Belege für die Existenz einer russischen „Escalete-to-deescalate“-Strategie sind von den USA bisher nicht erbracht worden. Ritter nennt das Ganze denn auch schlicht eine „falsche Prämisse“.
Nicht minder fehlt es an plausiblen Argumenten dafür, was Moskau zu einem selbstmörderischen Überfall auf NATO-Mitglieder veranlassen könnte. Auf russischer Seite ist – im Unterschied zu Washington – vielmehr eine Erkenntnis offenbar noch präsent, die am Ende des Kalten Krieges Ost-West-Konsens war: dass es nämlich in einem Atomkrieg keine Sieger geben würde und ein solcher nie geführt werden dürfe (Präsident Ronald Reagan in einer Radio Address to the Nation on Nuclear Weapons vom 17. April 1982). Im September 2019 erinnerte der russische Außenminister Sergej Lawrow vor der UN-Vollversammlung an einen Vorschlag, den Moskau bereits ein Jahr zuvor eingebracht hatte, wonach die Präsidenten Russlands und der USA den Atomkrieg, „in dem es weder Sieger noch Verlierer geben kann“, gemeinsam für unzulässig erklären sollten.
Diese Herangehensweise hat in der geltenden russischen Militärdoktrin insofern ihren Niederschlag gefunden, als ein Kernwaffeneinsatz lediglich für zwei existenzielle Extremfälle vorgesehen ist: als Reaktion auf einen Angriff mit Atomwaffen oder anderen Massenvernichtungsmitteln auf Russland und als Antwort auf eine Aggression mit konventionellen Waffen gegen die Russische Föderation, bei der die Existenz des Staates selbst in Gefahr gerät.

****

#### Aufgabenstellung
Ändern Sie im Textauszug den Abschnitt von „Nicht minder fehlt“ bis „unzulässig erklären sollten.“: Ersetzen Sie darin „Moskau“ durch „die russische Führung“ und geben Sie den geänderten Abschnitt wieder.

#### Bereitgestellte Daten
****

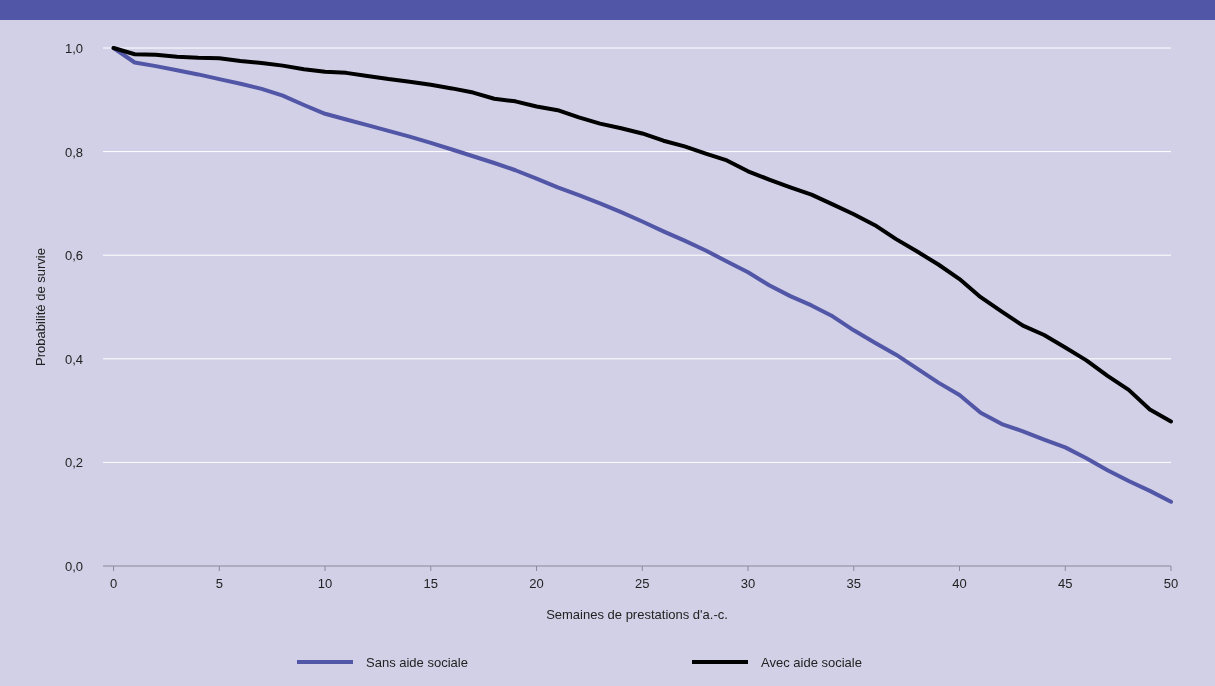  Describe the element at coordinates (74, 359) in the screenshot. I see `y-tick-label: 0,4` at that location.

****

#### Lösung
Nicht minder fehlt es an plausiblen Argumenten dafür, was die russische Führung zu einem selbstmörderischen Überfall auf NATO-Mitglieder veranlassen könnte. Auf russischer Seite ist – im Unterschied zu Washington – vielmehr eine Erkenntnis offenbar noch präsent, die am Ende des Kalten Krieges Ost-West-Konsens war: dass es nämlich in einem Atomkrieg keine Sieger geben würde und ein solcher nie geführt werden dürfe (Präsident Ronald Reagan in einer Radio Address to the Nation on Nuclear Weapons vom 17. April 1982). Im September 2019 erinnerte der russische Außenminister Sergej Lawrow vor der UN-Vollversammlung an einen Vorschlag, den die russische Führung bereits ein Jahr zuvor eingebracht hatte, wonach die Präsidenten Russlands und der USA den Atomkrieg, „in dem es weder Sieger noch Verlierer geben kann“, gemeinsam für unzulässig erklären sollten.